The 2019 Murcian regional election was held on Sunday, 26 May 2019, to elect the 10th Regional Assembly of the autonomous community of the Region of Murcia. All 45 seats in the Regional Assembly were up for election. The election was held simultaneously with regional elections in eleven other autonomous communities and local elections all throughout Spain, as well as the 2019 European Parliament election.

Overview

Electoral system
The Regional Assembly of Murcia was the devolved, unicameral legislature of the autonomous community of Murcia, having legislative power in regional matters as defined by the Spanish Constitution and the Murcian Statute of Autonomy, as well as the ability to vote confidence in or withdraw it from a regional president.

Voting for the Regional Assembly was on the basis of universal suffrage, which comprised all nationals over 18 years of age, registered in the Region of Murcia and in full enjoyment of their political rights. Additionally, Murcians abroad were required to apply for voting before being permitted to vote, a system known as "begged" or expat vote (). The 45 members of the Regional Assembly of Murcia were elected using the D'Hondt method and a closed list proportional representation, with an electoral threshold of three percent of valid votes—which included blank ballots—being applied regionally.

Election date
The term of the Regional Assembly of Murcia expired four years after the date of its previous election. Elections to the Regional Assembly were fixed for the fourth Sunday of May every four years. The previous election was held on 24 May 2015, setting the election date for the Regional Assembly on Sunday, 26 May 2019.

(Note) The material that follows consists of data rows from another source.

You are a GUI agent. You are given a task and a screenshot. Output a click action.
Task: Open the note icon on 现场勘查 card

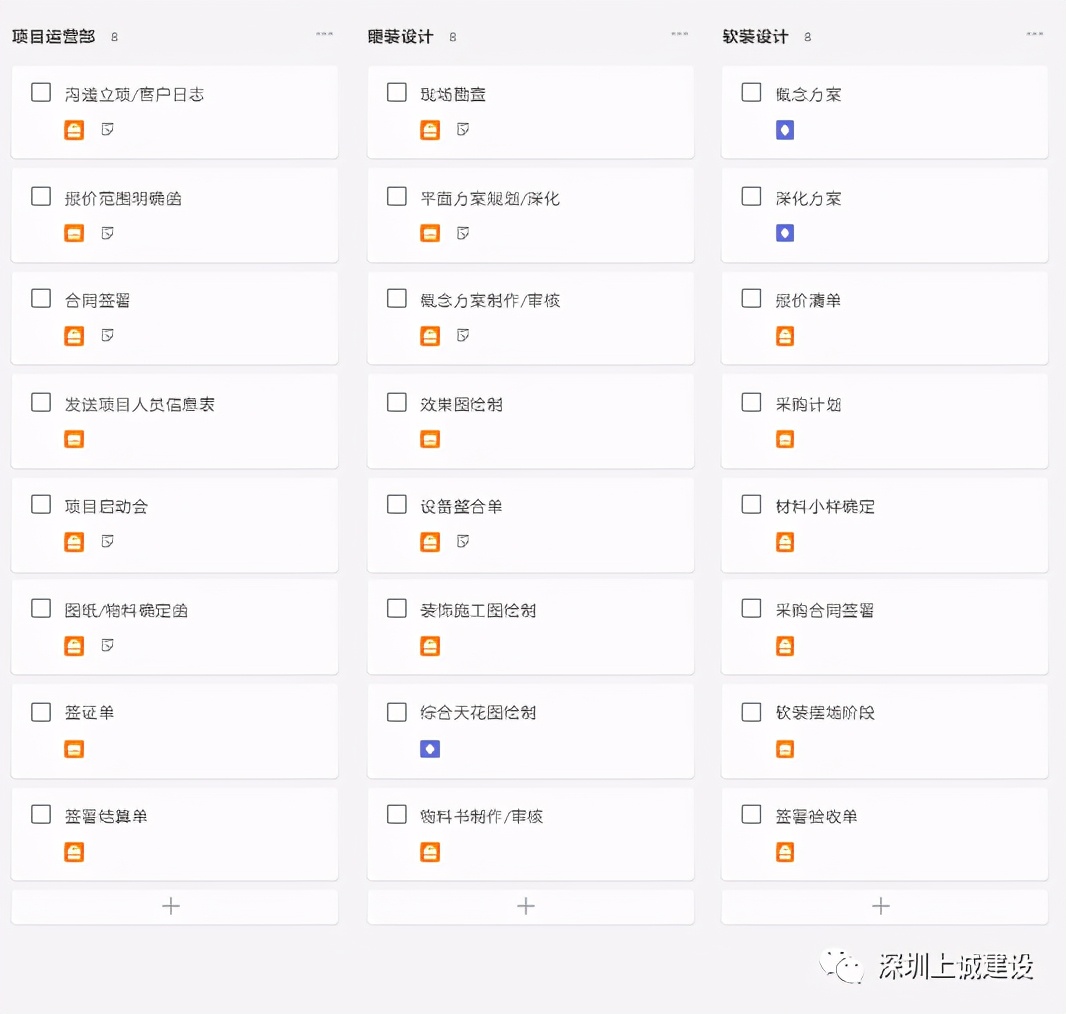coord(463,130)
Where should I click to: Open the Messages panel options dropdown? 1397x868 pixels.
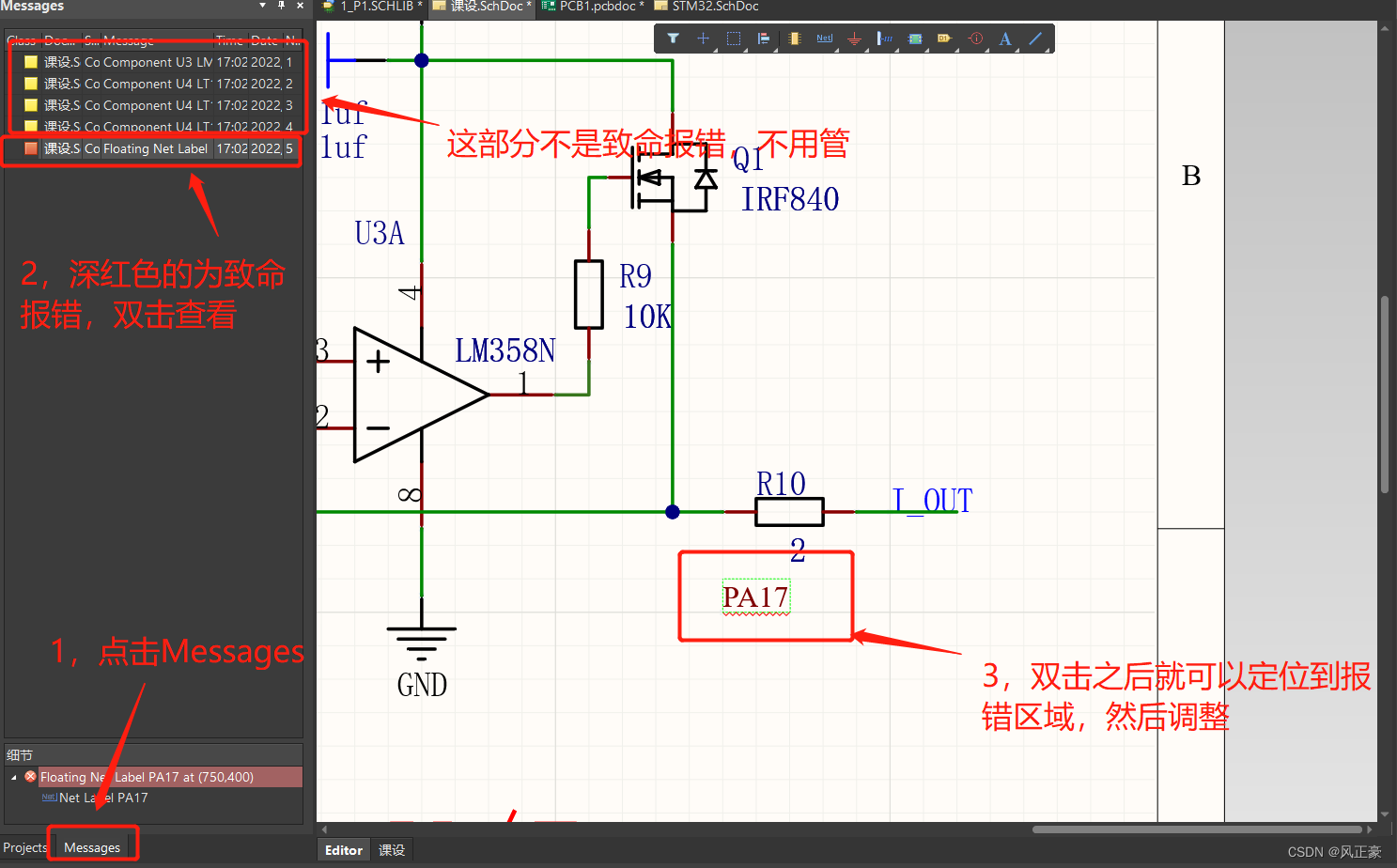point(262,7)
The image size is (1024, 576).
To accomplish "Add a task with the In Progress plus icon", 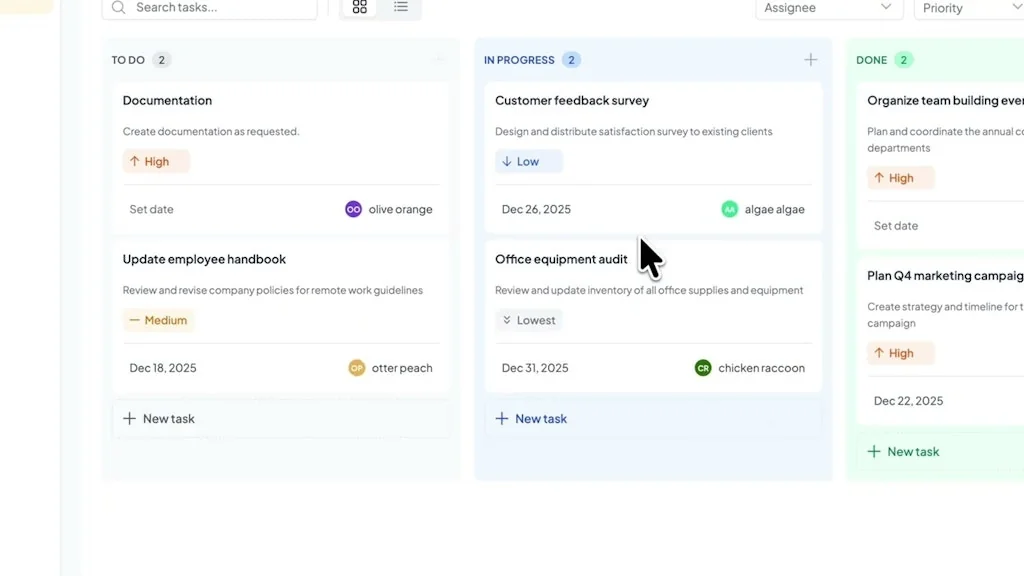I will tap(811, 60).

The president had the prerogative to dissolve the Regional Assembly of Murcia and call a snap election, provided that no motion of no confidence was in process, no nationwide election was due and some time requirements were met: namely, that dissolution did not occur either during the first legislative session or within the legislature's last year ahead of its scheduled expiry, nor before one year had elapsed since a previous dissolution under this procedure. In the event of an investiture process failing to elect a regional president within a two-month period from the first ballot, the Regional Assembly was to be automatically dissolved and a fresh election called. Any snap election held as a result of these circumstances would not alter the period to the next ordinary election, with elected deputies merely serving out what remained of their four-year terms.

Background
In the aftermath of the 2015 election, the People's Party (PP) and Citizens (Cs) signed a confidence and supply agreement which allowed Pedro Antonio Sánchez to be elected as new Murcian president. As part of the PP–Cs agreement, one of the newly elected Assembly's first initiatives was to increase the proportionality of the regional electoral system by scrapping the sub-provincial constituencies and lowering the required threshold from 5% to 3%.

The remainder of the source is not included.